PROBLEM — Please write out, exactly as given, every line of the entries below up to and including the line with "EMOS labelled universities (691, 1755)".

---------------

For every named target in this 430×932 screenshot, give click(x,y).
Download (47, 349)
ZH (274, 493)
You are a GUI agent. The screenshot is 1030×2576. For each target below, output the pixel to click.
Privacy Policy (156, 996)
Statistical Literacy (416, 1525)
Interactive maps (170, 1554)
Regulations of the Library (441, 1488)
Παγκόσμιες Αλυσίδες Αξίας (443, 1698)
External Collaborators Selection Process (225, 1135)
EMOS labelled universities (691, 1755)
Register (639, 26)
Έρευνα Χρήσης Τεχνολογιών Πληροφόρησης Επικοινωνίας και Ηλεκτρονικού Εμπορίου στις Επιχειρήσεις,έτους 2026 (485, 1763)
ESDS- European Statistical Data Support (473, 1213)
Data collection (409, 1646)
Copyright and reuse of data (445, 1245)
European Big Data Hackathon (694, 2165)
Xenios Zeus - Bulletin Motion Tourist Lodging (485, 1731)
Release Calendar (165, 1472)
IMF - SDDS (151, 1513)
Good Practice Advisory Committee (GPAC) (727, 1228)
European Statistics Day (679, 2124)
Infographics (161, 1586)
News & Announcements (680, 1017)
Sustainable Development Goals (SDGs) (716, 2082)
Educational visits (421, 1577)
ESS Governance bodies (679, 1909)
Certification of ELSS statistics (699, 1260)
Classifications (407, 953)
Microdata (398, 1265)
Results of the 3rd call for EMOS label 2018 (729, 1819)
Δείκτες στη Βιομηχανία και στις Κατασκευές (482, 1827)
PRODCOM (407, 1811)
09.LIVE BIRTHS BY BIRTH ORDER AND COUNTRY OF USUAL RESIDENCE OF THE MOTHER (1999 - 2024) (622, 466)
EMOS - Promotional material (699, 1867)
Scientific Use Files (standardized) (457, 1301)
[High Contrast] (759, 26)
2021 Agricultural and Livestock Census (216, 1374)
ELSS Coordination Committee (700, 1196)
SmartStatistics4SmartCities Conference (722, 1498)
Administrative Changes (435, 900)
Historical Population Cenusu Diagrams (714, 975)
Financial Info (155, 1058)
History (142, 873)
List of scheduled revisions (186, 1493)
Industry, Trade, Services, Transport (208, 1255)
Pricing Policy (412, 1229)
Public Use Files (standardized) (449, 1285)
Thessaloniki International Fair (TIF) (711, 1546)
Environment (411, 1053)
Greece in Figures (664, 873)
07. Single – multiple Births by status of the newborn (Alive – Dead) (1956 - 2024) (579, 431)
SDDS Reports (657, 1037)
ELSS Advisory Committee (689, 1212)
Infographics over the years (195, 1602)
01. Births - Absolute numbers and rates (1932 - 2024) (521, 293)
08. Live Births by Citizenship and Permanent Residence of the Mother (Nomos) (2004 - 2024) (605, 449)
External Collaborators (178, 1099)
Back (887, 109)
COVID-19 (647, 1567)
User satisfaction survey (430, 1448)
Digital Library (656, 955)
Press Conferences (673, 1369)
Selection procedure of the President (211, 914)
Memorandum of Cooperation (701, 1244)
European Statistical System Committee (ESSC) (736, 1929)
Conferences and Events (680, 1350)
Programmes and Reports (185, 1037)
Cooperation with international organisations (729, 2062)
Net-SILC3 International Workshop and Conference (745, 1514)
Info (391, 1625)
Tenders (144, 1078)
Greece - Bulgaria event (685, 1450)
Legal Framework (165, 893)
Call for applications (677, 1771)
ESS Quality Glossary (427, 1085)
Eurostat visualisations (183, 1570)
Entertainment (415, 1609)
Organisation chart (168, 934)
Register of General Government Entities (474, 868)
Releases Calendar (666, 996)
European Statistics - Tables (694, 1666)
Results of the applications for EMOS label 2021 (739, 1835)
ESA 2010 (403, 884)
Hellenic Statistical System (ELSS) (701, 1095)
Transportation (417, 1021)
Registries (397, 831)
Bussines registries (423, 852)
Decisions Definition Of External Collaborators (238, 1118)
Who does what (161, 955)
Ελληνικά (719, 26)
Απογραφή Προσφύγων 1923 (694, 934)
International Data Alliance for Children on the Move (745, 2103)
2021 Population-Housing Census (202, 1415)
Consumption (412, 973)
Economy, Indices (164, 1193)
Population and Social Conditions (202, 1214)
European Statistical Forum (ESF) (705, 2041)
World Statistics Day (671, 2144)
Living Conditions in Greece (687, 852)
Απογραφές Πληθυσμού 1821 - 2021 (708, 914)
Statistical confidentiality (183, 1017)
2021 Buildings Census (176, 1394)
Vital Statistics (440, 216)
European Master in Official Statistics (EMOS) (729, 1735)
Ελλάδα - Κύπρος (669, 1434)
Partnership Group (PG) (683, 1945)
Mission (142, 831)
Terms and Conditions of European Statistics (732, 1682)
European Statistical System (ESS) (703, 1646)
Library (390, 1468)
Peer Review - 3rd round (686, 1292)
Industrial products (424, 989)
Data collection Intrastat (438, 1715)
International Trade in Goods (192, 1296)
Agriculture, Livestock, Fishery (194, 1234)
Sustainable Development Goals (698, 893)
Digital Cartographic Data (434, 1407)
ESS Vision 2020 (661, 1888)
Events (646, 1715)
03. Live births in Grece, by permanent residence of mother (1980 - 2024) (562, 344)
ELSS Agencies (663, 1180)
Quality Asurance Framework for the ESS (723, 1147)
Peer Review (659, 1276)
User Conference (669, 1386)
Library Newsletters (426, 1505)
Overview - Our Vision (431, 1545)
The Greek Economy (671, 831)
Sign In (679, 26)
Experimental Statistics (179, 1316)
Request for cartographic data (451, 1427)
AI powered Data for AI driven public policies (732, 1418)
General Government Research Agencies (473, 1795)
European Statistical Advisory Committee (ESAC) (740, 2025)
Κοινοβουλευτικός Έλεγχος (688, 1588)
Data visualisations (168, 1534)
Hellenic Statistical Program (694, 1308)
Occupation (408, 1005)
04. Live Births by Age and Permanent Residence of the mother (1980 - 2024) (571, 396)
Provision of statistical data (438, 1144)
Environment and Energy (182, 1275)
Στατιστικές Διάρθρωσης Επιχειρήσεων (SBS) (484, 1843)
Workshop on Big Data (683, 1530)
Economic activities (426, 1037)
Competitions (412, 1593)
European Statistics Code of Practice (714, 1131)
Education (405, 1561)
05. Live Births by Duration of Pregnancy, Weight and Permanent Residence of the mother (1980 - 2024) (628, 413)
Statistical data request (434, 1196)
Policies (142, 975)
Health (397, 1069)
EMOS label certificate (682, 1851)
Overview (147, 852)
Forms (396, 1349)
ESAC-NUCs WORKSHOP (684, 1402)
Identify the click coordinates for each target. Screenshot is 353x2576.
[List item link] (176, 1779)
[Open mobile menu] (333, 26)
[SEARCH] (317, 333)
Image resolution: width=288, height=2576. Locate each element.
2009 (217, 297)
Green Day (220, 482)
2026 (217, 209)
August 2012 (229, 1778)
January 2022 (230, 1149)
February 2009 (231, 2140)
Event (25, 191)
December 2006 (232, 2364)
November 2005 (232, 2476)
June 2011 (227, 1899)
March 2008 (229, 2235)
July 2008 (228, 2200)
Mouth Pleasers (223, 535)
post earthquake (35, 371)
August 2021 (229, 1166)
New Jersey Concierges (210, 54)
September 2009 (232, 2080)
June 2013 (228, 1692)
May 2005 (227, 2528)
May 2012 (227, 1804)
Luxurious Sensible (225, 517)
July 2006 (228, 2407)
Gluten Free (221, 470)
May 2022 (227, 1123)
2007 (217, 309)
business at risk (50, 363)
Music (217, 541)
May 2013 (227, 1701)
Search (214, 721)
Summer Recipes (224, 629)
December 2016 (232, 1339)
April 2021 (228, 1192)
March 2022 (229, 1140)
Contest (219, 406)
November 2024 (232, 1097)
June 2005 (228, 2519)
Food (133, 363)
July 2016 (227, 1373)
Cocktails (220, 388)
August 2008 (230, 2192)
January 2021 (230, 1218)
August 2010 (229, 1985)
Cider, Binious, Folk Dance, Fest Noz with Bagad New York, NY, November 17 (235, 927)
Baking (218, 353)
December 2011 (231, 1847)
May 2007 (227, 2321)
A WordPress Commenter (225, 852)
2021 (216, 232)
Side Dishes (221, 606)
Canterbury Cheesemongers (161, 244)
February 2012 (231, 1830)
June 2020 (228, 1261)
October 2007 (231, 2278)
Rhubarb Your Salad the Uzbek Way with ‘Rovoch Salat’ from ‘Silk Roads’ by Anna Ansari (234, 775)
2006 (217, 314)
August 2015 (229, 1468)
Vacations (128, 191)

---------------

ANSWER BELOW —
For every named target in this 430×932 screenshot, give click(x,y).
Download (47, 349)
ZH (274, 493)
You are a GUI agent. The screenshot is 1030×2576. For each target below, output the pixel to click.
Privacy Policy (156, 996)
Statistical Literacy (416, 1525)
Interactive maps (170, 1554)
Regulations of the Library (441, 1488)
Παγκόσμιες Αλυσίδες Αξίας (443, 1698)
External Collaborators Selection Process (225, 1135)
EMOS labelled universities (691, 1755)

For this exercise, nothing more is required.